Recently, a friend of mine is engaging in a research
about web mining of microblog (weibo), and trying to present some association
rules and marketing recommendations. He said there are few studies on web
mining of microblog and the main reason is that the length of the blog is too
short to find sufficient information and the vocabulary and phrases used in
microblog tend to be casual and informal that hinders the machine learning.
Figure
1. Shannon and Weaver's Model of Communication applied to Twitter Communication
Channel
Weibo, as the Chinese version of microblog, has been playing a more and more important role in our daily life just as Twitter in western society. I spend some time to search the articles about Twitter and finally found a published essay about An Observational Study of Physical Activity-Related Tweets. This is a PHD dissertation from Columbia University. The specific aims of this observational study of physical activity-related messages (Tweets) from the microblogging social medium, Twitter, were to determine the overall network structure and major communities among Tweet sources, and describe Tweet contents. The research team applied web data mining methods including social network analysis and n-gram based text mining techniques to discover network patterns among Tweet sources and contents of 174,394 Tweets that mentioned at least one of 17 different physical activities.
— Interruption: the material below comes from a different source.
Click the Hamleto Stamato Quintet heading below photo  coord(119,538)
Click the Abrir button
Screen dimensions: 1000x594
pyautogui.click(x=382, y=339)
The primary framework underpinning this study is Shannon
and Weaver's mathematical model of communication (Shannon, 1948; Weaver &
Shannon, 1963), which was introduced by Prof. Chan earlier in our class. The
social network analysis also use some indicators we are familiar with to demonstrates
that most physical activity Tweet networks have sparse networks consisting of
many isolates and small groups (total average Tweet users= 2000, and density = 0.00037, reciprocity 12.5%,
total degree centralization 0.0113,
link count 970, isolates 743 per a network). The analysis results yielded
graphical representations of Tweet communication network structures and network
measures and identified key actors and communities. Key actors in communities
in most of the 17 physical activity networks were predominantly individuals
rather than organizations, healthcare providers, or governments.
The study results contribute
to advancing the methodological breadth of mining social media for
health-related purposes and also a good case study for other purposes’ study on
microblog.
[1] Sunmoo Yoon. Application of
Social Network Analysis and Text Mining to Characterize Network Structures and
Contents of Microblogging Messages: An Observational Study of Physical
Activity-Related Tweets. Columbia University, 2011.